- HOW TO COMPLETE THIS TASK: Nothing but a number should be given: how many lines of the records include "agent"?

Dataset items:
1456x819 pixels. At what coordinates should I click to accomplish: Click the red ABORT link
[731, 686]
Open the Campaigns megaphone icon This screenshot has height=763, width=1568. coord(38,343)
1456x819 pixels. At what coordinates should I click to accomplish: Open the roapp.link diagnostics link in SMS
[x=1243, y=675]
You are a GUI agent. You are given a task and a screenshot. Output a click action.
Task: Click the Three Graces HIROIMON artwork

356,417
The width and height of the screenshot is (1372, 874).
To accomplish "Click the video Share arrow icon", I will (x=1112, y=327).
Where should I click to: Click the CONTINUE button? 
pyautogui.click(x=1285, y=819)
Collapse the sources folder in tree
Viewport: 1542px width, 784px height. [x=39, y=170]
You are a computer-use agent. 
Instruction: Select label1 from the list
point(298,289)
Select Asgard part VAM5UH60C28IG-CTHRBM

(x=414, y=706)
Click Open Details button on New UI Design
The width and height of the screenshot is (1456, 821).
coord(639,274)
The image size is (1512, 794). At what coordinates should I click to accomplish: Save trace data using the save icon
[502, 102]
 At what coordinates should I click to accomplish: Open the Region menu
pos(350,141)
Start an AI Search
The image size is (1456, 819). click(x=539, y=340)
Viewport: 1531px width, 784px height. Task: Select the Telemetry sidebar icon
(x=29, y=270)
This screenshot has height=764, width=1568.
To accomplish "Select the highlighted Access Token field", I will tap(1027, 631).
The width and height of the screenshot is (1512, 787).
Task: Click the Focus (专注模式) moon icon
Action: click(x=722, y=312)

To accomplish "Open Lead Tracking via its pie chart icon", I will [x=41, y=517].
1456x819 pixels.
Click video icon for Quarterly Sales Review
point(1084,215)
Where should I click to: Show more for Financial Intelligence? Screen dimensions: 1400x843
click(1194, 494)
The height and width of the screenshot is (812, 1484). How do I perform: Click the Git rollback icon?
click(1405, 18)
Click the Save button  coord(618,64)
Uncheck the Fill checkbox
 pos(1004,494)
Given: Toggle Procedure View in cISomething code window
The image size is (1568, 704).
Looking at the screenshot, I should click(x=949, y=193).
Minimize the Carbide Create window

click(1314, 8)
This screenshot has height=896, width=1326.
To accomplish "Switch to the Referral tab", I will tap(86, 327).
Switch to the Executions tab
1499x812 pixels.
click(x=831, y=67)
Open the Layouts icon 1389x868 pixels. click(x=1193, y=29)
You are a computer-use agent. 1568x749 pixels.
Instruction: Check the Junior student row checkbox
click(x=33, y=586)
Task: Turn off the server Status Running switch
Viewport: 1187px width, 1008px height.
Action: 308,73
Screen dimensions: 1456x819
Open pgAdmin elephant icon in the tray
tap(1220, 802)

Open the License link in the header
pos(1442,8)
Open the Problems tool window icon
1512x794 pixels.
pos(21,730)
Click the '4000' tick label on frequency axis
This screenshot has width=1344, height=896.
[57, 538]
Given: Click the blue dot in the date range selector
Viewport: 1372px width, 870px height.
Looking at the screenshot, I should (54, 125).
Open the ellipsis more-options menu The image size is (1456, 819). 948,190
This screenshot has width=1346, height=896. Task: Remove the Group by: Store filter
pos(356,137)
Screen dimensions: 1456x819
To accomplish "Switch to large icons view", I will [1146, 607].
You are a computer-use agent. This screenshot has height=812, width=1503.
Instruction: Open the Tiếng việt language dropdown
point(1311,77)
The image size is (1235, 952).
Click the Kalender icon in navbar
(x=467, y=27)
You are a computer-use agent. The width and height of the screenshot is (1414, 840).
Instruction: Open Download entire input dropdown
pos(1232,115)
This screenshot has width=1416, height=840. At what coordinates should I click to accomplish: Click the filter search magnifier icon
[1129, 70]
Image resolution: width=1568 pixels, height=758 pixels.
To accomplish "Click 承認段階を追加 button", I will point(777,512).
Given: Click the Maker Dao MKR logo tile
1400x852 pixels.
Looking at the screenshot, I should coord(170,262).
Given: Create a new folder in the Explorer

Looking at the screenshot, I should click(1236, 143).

- EXERCISE OUTPUT: 5